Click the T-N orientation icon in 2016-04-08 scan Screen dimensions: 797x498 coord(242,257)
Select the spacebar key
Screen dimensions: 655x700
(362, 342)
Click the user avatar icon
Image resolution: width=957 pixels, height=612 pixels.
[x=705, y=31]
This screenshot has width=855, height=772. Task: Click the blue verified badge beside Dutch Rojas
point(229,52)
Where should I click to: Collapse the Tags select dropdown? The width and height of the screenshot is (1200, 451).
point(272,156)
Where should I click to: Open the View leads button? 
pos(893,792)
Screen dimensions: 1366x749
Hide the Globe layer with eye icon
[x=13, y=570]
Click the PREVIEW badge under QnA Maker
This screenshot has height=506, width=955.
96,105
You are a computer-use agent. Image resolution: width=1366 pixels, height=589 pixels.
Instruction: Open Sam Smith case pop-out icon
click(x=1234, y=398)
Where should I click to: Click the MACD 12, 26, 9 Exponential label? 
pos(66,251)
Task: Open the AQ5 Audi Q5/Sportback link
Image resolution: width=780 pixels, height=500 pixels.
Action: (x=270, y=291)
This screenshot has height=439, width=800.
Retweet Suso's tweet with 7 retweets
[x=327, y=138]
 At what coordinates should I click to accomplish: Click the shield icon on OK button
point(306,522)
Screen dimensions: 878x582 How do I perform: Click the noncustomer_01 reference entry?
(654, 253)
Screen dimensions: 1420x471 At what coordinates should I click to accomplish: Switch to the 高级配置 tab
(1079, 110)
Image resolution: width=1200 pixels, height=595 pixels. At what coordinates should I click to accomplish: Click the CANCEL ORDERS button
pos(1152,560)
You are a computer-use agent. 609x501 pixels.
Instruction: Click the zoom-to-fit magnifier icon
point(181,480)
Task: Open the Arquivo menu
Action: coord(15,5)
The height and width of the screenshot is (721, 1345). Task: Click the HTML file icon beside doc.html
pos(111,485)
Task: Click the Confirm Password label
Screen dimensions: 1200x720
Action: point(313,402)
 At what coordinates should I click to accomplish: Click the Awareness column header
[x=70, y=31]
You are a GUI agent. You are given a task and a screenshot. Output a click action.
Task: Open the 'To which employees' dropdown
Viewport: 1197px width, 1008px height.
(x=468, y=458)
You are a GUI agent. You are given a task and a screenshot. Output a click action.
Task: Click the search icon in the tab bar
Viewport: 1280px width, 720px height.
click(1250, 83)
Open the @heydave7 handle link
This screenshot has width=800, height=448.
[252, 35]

********************

GOAL OF THE EXERCISE: Copy each line above where the string "computer" occurs.

OUTPUT:
You are a computer-use agent. Image resolution: width=1366 pixels, height=589 pixels.
You are a computer-use agent. 609x501 pixels.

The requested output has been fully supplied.